Ironically, through the process of giving their daughter up for adoption, Catelynn and Tyler prove themselves to be the most responsible and ready to be parents of all of the couples. While Farrah is busy worrying about what type of car her parents are going to replace the vehicle she wrecked with, Catelynn is choosing what family will provide the best life for her daughter. And Tyler blows all of the other baby daddies out of the water by not only sticking with Catelynn throughout her pregnancy and afterwards, but fiercely defending their choices as a couple to their deadbeat parents, who fight Caitlynn and Tyler's decision tooth and nail. And you thought Gary returning his new Playstation 3 was good teen parenting.

Watching Catelynn and Tyler interact with their daughter's prospective adoptive family was completely heart-wrenching. I'd never seen that side of adoption before, the actual real process of handing your child over to another family. The adoptive mother's eagerness reminded me of Jennifer Garner's character in Juno - you could just tell how achingly desperate she was for a child. Even though she was clearly elated to have been chosen it was written all over her face how terrified she was that things weren't going to work out, and once you meet the adoptive couple, the tension of the episode builds as you worry that Catelynn might just keep the baby and crush these people's hearts. During every scene with the adoptive parents i could see my parents, twenty-one years younger, right in their places - explaining their lifestyle and hobbies, making their case for why they deserved to raise me, waiting in agonizing anticipation until i just showed up in their lives completely unannounced. It was absolutely excruciating. In the last few years i've experienced a great range of inner conflict about the idea of adoption and how it has shaped me, but rarely do i think about what it's like (and is still like) for the other two parties involved. At this point, i feel like it's old news to everyone but me - but if it's still an issue for me twenty-one years later, the one party who wasn't even really there for most of the actual process, why wouldn't everyone else still be thinking about it as well?

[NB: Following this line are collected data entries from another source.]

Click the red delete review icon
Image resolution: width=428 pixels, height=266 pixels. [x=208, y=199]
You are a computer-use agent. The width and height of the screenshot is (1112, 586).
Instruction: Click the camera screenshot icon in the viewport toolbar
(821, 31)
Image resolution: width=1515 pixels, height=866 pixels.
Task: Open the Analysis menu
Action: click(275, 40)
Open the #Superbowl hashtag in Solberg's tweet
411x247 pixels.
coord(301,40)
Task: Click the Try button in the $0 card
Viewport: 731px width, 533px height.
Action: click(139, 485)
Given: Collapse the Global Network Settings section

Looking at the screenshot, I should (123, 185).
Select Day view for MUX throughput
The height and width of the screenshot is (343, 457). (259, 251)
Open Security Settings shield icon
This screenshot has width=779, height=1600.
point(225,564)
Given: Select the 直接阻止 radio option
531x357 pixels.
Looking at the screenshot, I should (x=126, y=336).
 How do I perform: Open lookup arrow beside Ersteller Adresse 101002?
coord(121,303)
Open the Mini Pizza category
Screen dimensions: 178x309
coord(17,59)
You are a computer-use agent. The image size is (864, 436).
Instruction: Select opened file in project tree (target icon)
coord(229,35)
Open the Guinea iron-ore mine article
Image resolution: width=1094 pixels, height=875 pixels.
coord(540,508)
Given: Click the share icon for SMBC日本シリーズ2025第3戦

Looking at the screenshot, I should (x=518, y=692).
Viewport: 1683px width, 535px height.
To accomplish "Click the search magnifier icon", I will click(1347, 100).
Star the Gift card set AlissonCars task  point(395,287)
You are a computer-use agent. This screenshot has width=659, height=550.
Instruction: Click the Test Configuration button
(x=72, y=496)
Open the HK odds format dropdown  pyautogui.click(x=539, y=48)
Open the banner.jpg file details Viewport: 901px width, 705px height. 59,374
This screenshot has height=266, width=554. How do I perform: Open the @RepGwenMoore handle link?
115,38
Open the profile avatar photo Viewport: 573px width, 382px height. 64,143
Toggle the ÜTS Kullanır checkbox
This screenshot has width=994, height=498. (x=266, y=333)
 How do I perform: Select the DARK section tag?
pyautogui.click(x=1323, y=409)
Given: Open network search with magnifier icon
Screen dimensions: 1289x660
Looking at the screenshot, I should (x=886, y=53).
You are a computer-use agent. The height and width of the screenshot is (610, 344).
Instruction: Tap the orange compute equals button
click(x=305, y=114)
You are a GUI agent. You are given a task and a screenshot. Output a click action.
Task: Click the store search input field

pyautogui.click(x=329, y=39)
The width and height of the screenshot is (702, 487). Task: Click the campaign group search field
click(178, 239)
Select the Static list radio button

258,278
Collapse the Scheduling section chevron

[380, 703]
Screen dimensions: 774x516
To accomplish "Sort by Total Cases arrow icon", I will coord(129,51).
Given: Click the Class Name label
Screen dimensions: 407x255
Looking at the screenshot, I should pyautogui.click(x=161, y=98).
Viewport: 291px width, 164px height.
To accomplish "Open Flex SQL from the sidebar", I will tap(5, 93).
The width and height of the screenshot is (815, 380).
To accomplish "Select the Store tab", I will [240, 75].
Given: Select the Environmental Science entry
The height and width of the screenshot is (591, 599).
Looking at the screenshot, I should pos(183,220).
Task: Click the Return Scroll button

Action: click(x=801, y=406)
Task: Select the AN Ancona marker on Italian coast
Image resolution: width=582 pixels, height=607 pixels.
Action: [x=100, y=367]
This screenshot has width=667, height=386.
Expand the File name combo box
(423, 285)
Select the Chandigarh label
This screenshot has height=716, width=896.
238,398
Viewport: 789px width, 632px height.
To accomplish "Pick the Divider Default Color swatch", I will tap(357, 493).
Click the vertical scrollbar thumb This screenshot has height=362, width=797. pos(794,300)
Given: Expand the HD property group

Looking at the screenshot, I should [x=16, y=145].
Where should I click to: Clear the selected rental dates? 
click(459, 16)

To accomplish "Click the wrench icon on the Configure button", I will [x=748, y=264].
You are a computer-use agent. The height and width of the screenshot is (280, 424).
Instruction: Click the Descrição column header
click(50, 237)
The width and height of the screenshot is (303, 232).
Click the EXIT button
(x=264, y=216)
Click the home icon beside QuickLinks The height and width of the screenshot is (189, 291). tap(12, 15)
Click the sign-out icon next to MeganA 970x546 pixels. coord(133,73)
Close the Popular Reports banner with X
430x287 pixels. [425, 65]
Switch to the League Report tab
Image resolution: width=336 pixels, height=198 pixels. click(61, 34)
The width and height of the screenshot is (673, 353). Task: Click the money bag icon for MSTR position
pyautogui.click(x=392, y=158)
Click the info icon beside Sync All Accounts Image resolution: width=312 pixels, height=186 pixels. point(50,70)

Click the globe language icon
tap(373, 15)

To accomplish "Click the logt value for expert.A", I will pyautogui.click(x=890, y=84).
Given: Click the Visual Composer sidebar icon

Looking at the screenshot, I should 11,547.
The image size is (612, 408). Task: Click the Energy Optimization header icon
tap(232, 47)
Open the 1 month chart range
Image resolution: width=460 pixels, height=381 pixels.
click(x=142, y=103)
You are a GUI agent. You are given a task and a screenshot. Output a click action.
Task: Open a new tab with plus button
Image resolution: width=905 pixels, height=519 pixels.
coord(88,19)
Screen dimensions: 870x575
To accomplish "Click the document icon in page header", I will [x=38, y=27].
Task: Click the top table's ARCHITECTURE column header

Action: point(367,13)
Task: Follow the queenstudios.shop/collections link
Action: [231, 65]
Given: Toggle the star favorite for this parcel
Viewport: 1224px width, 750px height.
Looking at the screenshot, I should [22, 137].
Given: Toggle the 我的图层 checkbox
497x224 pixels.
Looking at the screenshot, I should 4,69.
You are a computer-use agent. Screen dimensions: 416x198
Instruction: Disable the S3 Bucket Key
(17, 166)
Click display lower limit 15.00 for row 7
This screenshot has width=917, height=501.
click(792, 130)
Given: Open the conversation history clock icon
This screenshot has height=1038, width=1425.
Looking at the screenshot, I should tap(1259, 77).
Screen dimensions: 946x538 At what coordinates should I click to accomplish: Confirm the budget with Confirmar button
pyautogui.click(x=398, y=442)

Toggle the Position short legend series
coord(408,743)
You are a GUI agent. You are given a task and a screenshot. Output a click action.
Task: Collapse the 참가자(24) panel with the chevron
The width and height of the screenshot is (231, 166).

All in all, i'm rather floored at how much 16 and Pregnant really got to me, considering I was looking for more maury-esque escapades from it than anything else. Thank god for Maci and Farrah. Fuming over them totally helped bring me back to my usual schadenfreude-lovin' self.

(Also I can't stand how boring and dry I sound in this, but god, at least i wrote something. And I've written two abandoned half-essays. But mostly I'm blowing through backissues of The Believer. Why didn't i bring more than 7 issues with me? Oh that's right because i figured i wouldn't read them just like i haven't read through all of the other 30 that are sitting in my Lawrence storage unit. Wah wah wahhh. )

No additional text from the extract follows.